Welcome ToThe Dollhouse
Adam McDowell tours a miniature versionof the Art Gallery of Ontario as it undergoes its transformation
Linda Milrod, Transformation AGO's project manager, oversees the miniature recreation of the gallery, including tiny Elvii.
The fourth and fifth floors of the Art Gallery of Ontario's new south tower appear neat and tidy, with Michael Snows and Betty Good-wins a short distance from a Jeff Wall, a Gilbert & George and Andy Warhol's iconic Elvis I & II from 1963. The Richard Barry Fudger gallery, on the other hand, is a mess. Thomas Gainsborough's The Harvest Wagon lies face down on the floor while priceless 19th-century canvases are strewn about at the opposite end of the octagonal room. In this gallery, you can pull a Brueghel off the wall for a closer look. It is, after all, only a centimetre wide.
"They're not all in the best of shape," admits Linda Milrod, senior project manager in charge of programming for the gallery's Transformation AGO plan. "Things have fallen off the walls."
The gallery has been closed since last October as its Frank Gehrydesigned overhaul unfolds; the AGO hopes to reopen late this year. But before it does, it must decide what art goes where. The challenge has been solved in an endearingly simple manner. Milrod and her curatorial staff have spent the past several months haggling over a dozen foamcore models roughly on the scale of dollhouses. These galleries may be little, but what happens in them is key to the entire $254-million renovation project.
The dioramas are built from blueprints, employing methods and materials familiar to the humblest hobbyist. Gallery employees then use Photoshop to scale digital reproductions of paintings down to Fisher-Price size. They're cut out, glued on to card stock backings and stuck to the walls (sculptures can take a little more work to duplicate; at least one is made from aluminum foil).
Moving the pieces around to suit a curator's whim becomes child's play.
"It's an extraordinary situation. You don't normally find yourself installing 110 galleries all at once," Milrod says, competing with noise from workers' power tools (a constant feature of the closed-forrenos space).
The simplicity of the models belies the complexity of the task at hand. The AGO's permanent collection consists of about 68,000 artworks, of which 5,000 will be selected for installation. The number of potential configurations is practically limitless. "And the collection has grown like crazy over the past
five years," Milrod says. "We're going to have an extraordinary building, but a museum is about its content. That's why people come."
By far the most significant gift to the AGO in recent years was the late Ken Thomson's donation in 2002 of nearly 2,000 artworks, worth an estimated $300-million.
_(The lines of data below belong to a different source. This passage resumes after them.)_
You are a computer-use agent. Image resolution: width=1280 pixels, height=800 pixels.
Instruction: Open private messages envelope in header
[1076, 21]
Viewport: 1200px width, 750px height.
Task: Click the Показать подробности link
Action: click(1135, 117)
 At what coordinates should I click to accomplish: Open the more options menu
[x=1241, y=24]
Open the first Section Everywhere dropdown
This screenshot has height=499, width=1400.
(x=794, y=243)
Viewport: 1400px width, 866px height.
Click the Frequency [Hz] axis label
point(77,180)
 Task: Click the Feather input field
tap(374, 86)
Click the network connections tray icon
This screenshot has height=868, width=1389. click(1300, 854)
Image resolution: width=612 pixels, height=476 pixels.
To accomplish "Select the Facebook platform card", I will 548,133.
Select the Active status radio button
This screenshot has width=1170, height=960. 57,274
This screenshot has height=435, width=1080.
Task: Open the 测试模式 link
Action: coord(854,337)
The Thomson Collection will be split into three components -- Canadian, European and model ships -- and kept separate from the rest of the gallery's holdings.
For each of the major components of the collection (Canadian art, African, European, contemporary, library and archives, prints and drawings and photography), there is a team dedicated to selecting the art and arranging it in a way that is both aesthe tically pleasing and promotes discussion.
"We've selected work that's considered really great art," Milrod says. "People will see the best of what we have to offer. But it will be organized around ideas that the collection can illustrate and demonstrate. We want the galleries to be chatty places."
An eighth team, the criteria team, is tasked with enforcing the gallery's guiding principles and standards. Its mandate includes everything from fonts to deciding how erudite the display text should be. A ninth team's job is to establish a common feel for the "hubs," anterooms that will introduce each collection.
The makeshift meeting table at the AGO's project office has borne witness to some heated arguments, says a grinning Milrod, involving "lots of challenging, lots of push-back. It's taken a couple of years to get to this point." Debate centres around "particular juxtapositions of works of art with one another," and whether such positioning will successfully communicate a message to visitors about the linkages between artworks. Says Milrod: "There's a lot of discussion about, 'Will the visitor get it?' "
Whatever works are chosen to hang, and however they are arranged, the project manager says the AGO is fortunate to have Gehry Partners' blueprints to work with. "They have designed this building for art," Milrod says.
-Adam McDowell will be checking in with the AGO on a regular basis as the gallery undergoes its transformation.